- Task objective: Copy the passage of the handwriting recognition text between "A high reliable" and "the neural network.", inclusive, switching "recognition rate" to "accuracy".

- Selected text:
Multiple convolution neural networks approach for online handwriting recognition

Vietdungiitb

4.95/5 (36 votes)

Apr 5, 2013

CPOL

8 min read

84096

25241

The research focuses on the presentation of word recognition technique for an online handwriting recognition system which uses multiple component neural networks (MCNN) as the exchangeable parts of the classifier.

Abtract

The research described in this paper focuses on the presentation of word recognition technique for an online handwriting recognition system which uses multiple component neural networks (MCNN) as the exchangeable parts of the classifier. As the most of recent approaches, the system proceeds by segmenting handwriting words into smaller pieces (usually characters) which are recognized separately. The recognition results are then the composition of the individually recognized parts. They are sent to the input of a word recognition module in turn to choose the best one by applying some dictionary search algorithms. The proposed classifier overcomes obstacles and difficulties of traditional ones to big character classes. Furthermore, the proposed classifier also has expandable capacity which can recognize another character classes by adding or changing component networks and built-in dictionaries dynamically.

Introduction

Now a day, touch user interfaces (TUI) are becoming increasingly popular and will play an important role in human-computer interaction. Tablets, smartphones and TUI computers accepting finger or pen based input are becoming an indispensable part of many persons. Using fingers or a pen as an input device takes over many functions of conventional mouse and keyboard. One major advantage of the pen over the mouse is the fact that a pen is a natural writing tool while the mouse is very cumbersome when used as a writing tool. However, it needs a reliable transformation of handwritten text into a coding that can be directly processed by a computer, e.g., ASCII. A traditional transformation model usually includes a preprocessor which extracts each word from image or input screen and divides it into segments. A neural network classifier then finds the likelihoods of each possible character class given the segments. These likelihoods are used as the input to a special algorithm which recognizes the entire word. In recent years, research in handwriting recognition has advanced to a level that makes commercial applications. Nevertheless, significant disadvantages of such single neural network classifiers are complexity in big network organization and expandable capacity.

A high reliable recognition rate neural network can be built easy to recognize a small character class but not to big ones. The larger inputs and outputs make increasing of the neural network’s layers, neurons, connections. Hence, it makes more difficulties to network training process and especially the recognition rate should be significantly decreased. Furthermore, a single neural network classifier only works to a particular character class. It is not exchangeable and or expandable to recognize additional character classes without recreating or retraining the neural network.

This paper presents a new online handwriting recognition system that based on multiple convolutional neural networks (CNNs). Unlike the traditional single neural network classifiers, the new one includes a collection of very high recognition rate component CNNs that work together. Each CNN only recognize correctly to a part of the big character class (digits, alphabet, etc.), but when these networks are combined by programing algorithms they can create a flexible classifier which can recognize differential big character classes by simply adding or removing component CNNs and language dictionaries.

- Entries supplied:
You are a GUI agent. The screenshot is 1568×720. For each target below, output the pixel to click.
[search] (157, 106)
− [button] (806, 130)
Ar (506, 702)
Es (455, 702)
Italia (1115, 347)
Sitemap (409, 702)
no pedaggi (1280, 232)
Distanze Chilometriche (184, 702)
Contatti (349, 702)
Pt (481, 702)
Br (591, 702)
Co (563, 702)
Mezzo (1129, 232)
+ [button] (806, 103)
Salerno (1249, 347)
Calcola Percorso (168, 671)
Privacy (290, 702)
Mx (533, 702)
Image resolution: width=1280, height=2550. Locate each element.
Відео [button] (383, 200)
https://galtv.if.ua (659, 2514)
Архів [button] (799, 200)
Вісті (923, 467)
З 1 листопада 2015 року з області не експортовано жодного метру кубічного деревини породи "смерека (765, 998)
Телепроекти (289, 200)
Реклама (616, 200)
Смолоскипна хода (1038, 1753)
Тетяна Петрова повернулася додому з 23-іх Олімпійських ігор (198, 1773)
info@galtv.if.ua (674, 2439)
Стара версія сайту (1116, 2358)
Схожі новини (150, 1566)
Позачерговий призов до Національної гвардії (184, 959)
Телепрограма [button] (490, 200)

- Complete answer:
A high reliable accuracy neural network can be built easy to recognize a small character class but not to big ones. The larger inputs and outputs make increasing of the neural network’s layers, neurons, connections. Hence, it makes more difficulties to network training process and especially the accuracy should be significantly decreased. Furthermore, a single neural network classifier only works to a particular character class. It is not exchangeable and or expandable to recognize additional character classes without recreating or retraining the neural network.